Après plusieurs dessins ayant suscité de vives polémiques, il vaut la peine de signaler une couverture de Charlie qui remporte apparemment tous les suffrages : celle du numéro du 6 avril, par Vuillemin.
Imaginant une manifestation des riches alarmés par la menace que fait peser sur leurs pratiques fiscales le scandale des “Panama papers”, le dessin de Vuillemin retrouve un terrain plus consensuel: celui de la caricature des classes supérieures.
Outre l’effet comique tiré de l’association de plusieurs événements (on pense notamment à l’accueil mouvementé par les habitants du XVIe arrondissement d’un projet d’hébergement des sans-logis, mais aussi aux manifestations spontanées post-13 novembre), le dessin a la particularité de jouer sur la mise en abyme du motif “Je suis Charlie” (remplacé ici par “Je suis Panama”) au sein même du journal qui fut l’objet de la plus importante manifestation de solidarité de la période récente.
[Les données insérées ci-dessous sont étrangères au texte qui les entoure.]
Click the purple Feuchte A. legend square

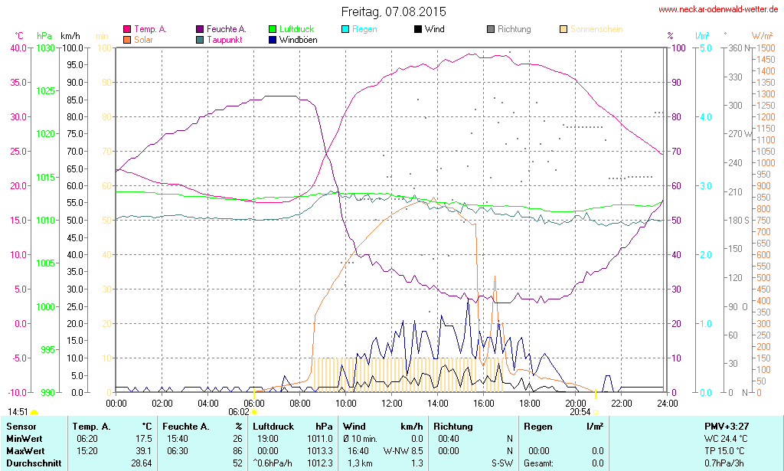pos(201,29)
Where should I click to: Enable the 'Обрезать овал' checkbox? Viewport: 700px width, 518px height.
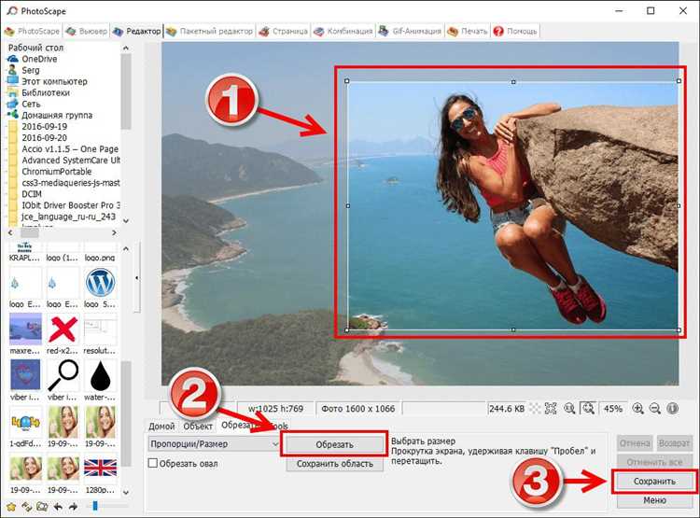153,463
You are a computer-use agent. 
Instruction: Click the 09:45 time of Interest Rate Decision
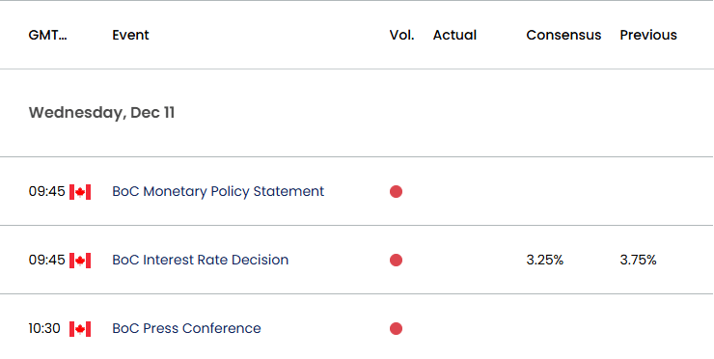[x=47, y=261]
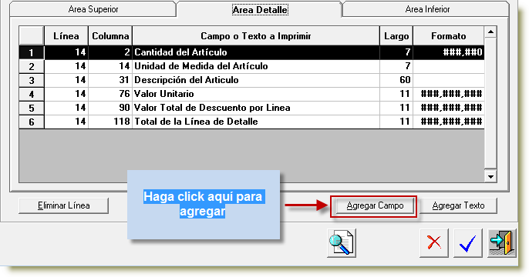Screen dimensions: 529x277
Task: Click the Agregar Texto button
Action: click(x=458, y=205)
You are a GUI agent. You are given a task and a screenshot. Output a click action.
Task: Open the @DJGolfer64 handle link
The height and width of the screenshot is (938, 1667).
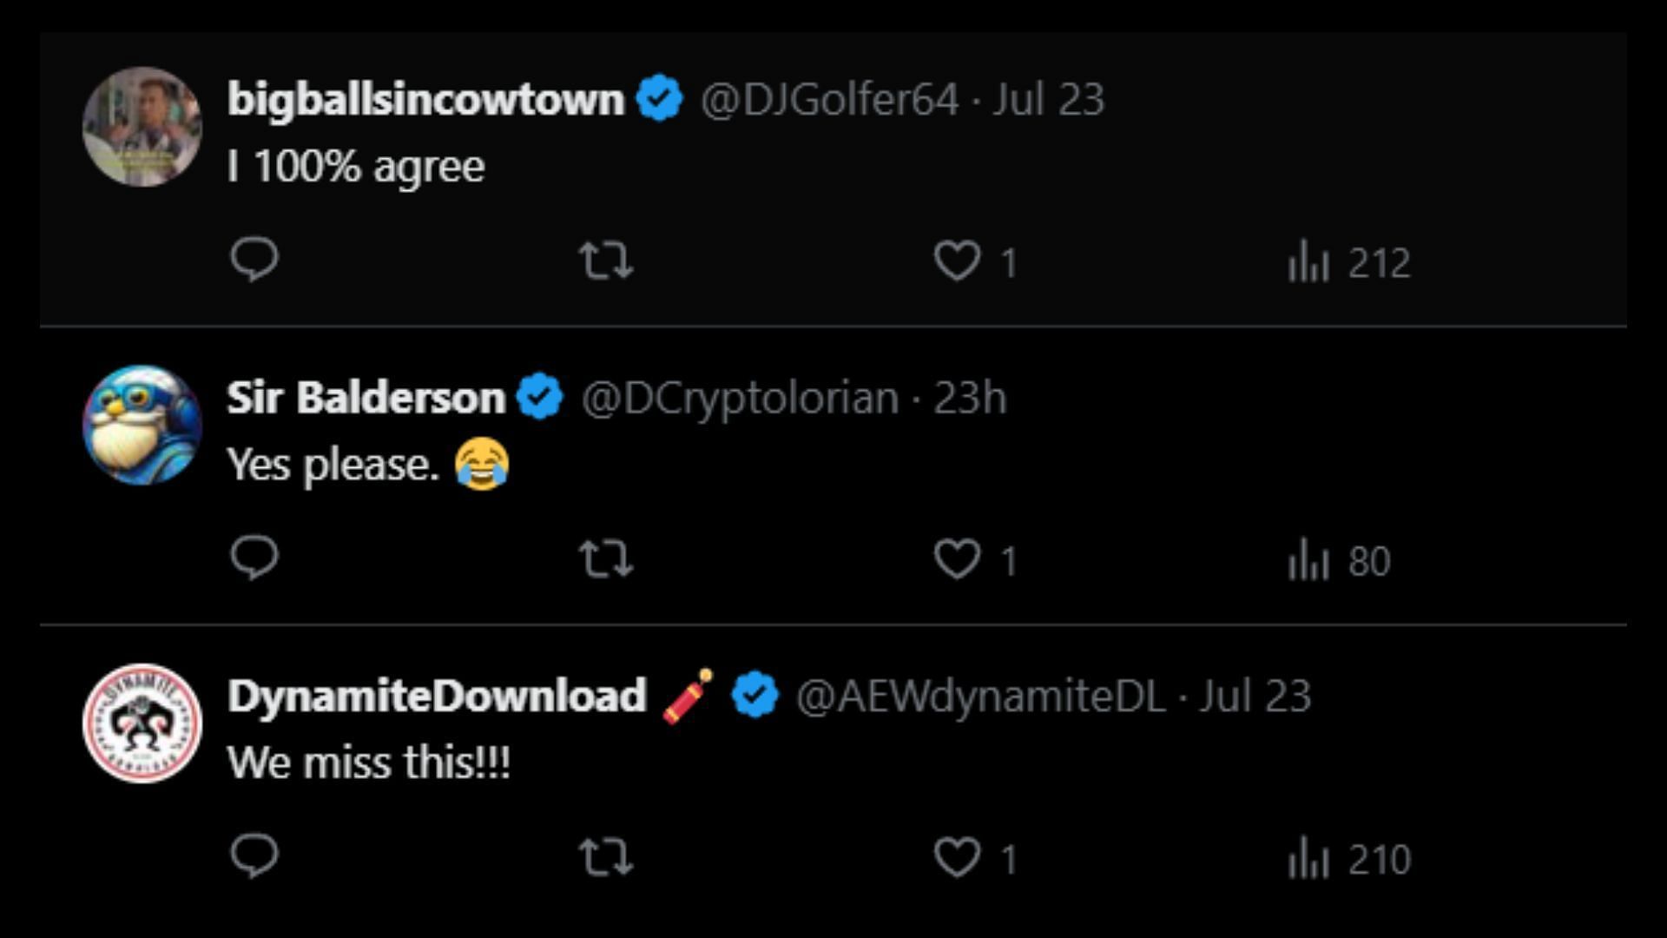click(x=829, y=99)
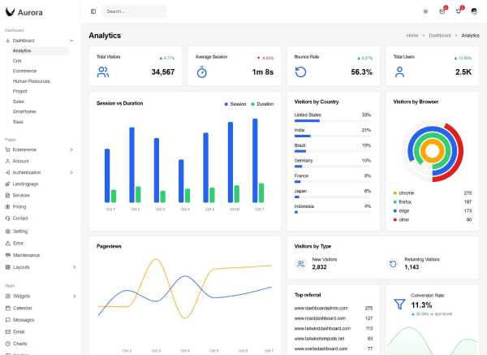Click the Conversion Rate funnel icon
This screenshot has width=487, height=355.
click(399, 305)
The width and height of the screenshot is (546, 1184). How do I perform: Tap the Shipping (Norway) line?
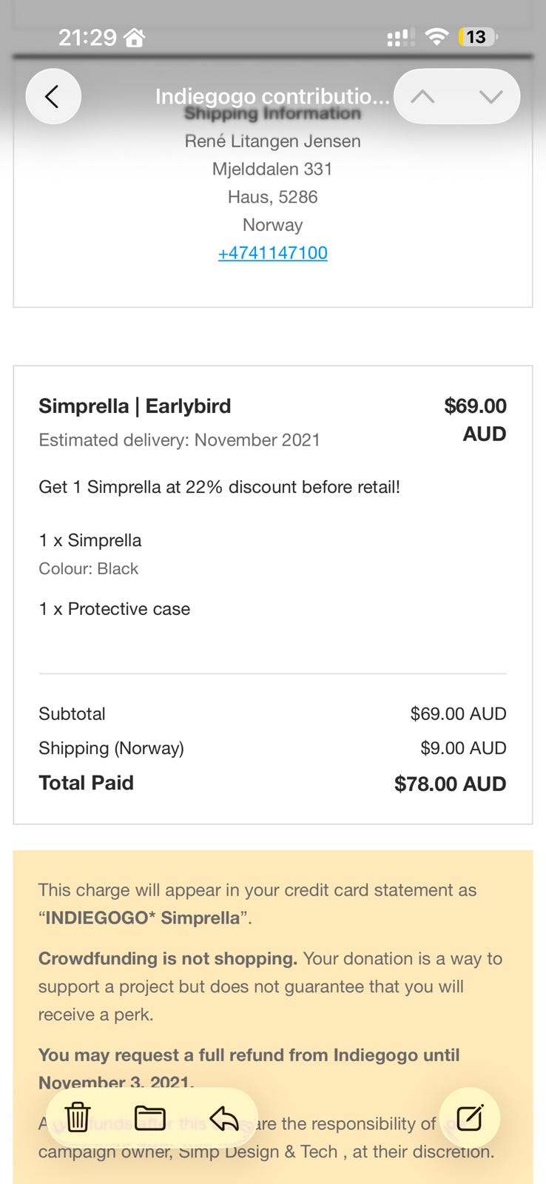pyautogui.click(x=112, y=748)
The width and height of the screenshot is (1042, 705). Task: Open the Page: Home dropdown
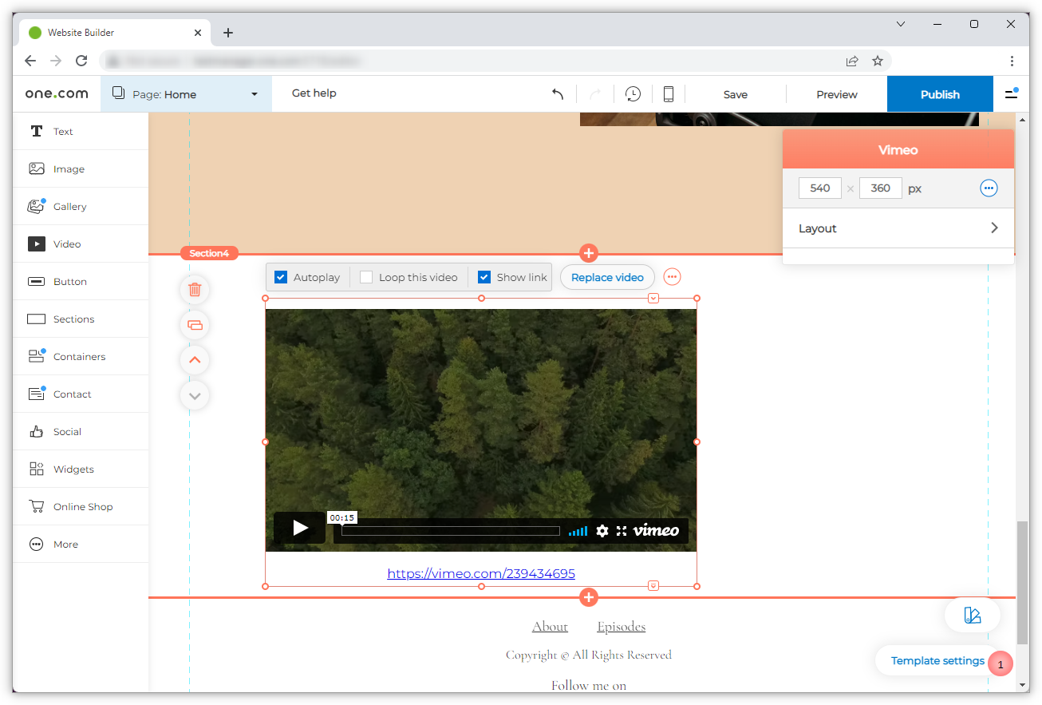click(185, 93)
La récupération par les dominants des marques de la communion nationale fait sourire et fait en même temps réfléchir sur les inversions paradoxales que notre société multiplie – un excellent éditorial visuel du dessinateur des Sales blagues.
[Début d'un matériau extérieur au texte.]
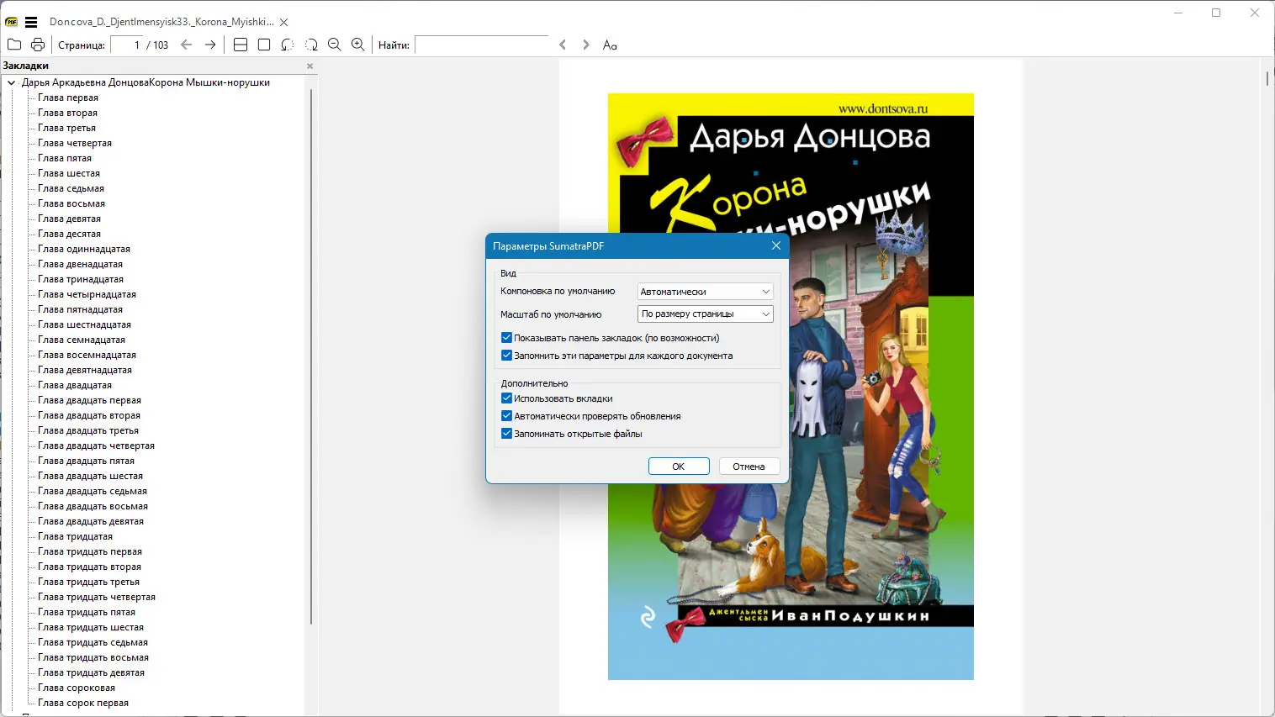
Task: Zoom in using the magnifier icon
Action: 357,44
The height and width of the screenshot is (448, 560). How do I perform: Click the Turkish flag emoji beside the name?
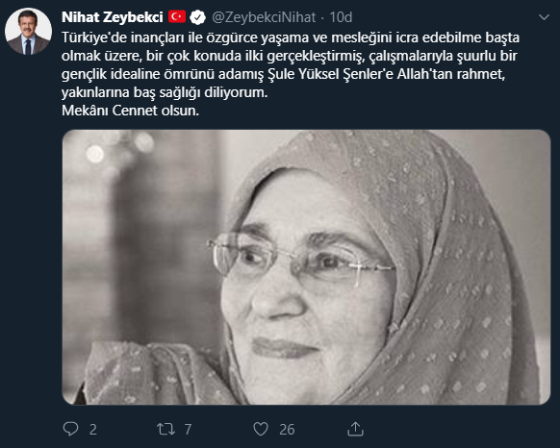pos(177,16)
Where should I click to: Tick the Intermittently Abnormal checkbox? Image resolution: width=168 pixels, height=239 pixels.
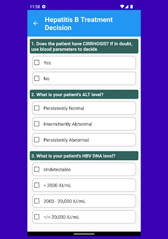[37, 124]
2 réflexions au sujet de « Je suis Panama »
Un dessin assez drole! Et puis aussi un sentiment de soulagement: Ouf, un peu d’air frais me suis-je dis, apres la succession de dessins d’extreme-droite de Laurent Sourisseau. Et puis une interrogation: Pourquoi serais-je soulage que Charlie-Hebdo publie un dessin, comme vous dites, « consensuel »? Dans les deux cas, d’extreme-droite ou consensuel, ce n’est plus ce qu’on esperait trouver dans Charlie Hebdo. Peut-on encore etre Charlie Hebdo? L’appel, un peu desespere, de Luz: « Vous etes Charlie? Prouve-le! » est peut-etre devenu, a notre epoque, encore un peu plus difficile que l’on croyait.
Je ne suis pas sûr que ce soit un service à rendre à Charlie que de le renvoyer constamment à son « identité ». C’est la ligne de défense des avocats des derniers dérapages de Riss, mais on voit que la pertinence de cet argument reste faible. La couverture Stromae relevait à mes yeux de la psychanalyse. Nouveau venu, Vuillemin rompt cette réflexivité mortifère, et retrouve le goût du réel, qui est l’aliment du journalisme, sans rien perdre de la férocité du trait. Le tout en se moquant avec élégance de l’icône « Je suis Charlie » – une forme bienvenue d’autodérision, que ni Luz ni Riss n’avaient réussi à retrouver (mais qui pourrait leur en faire reproche?).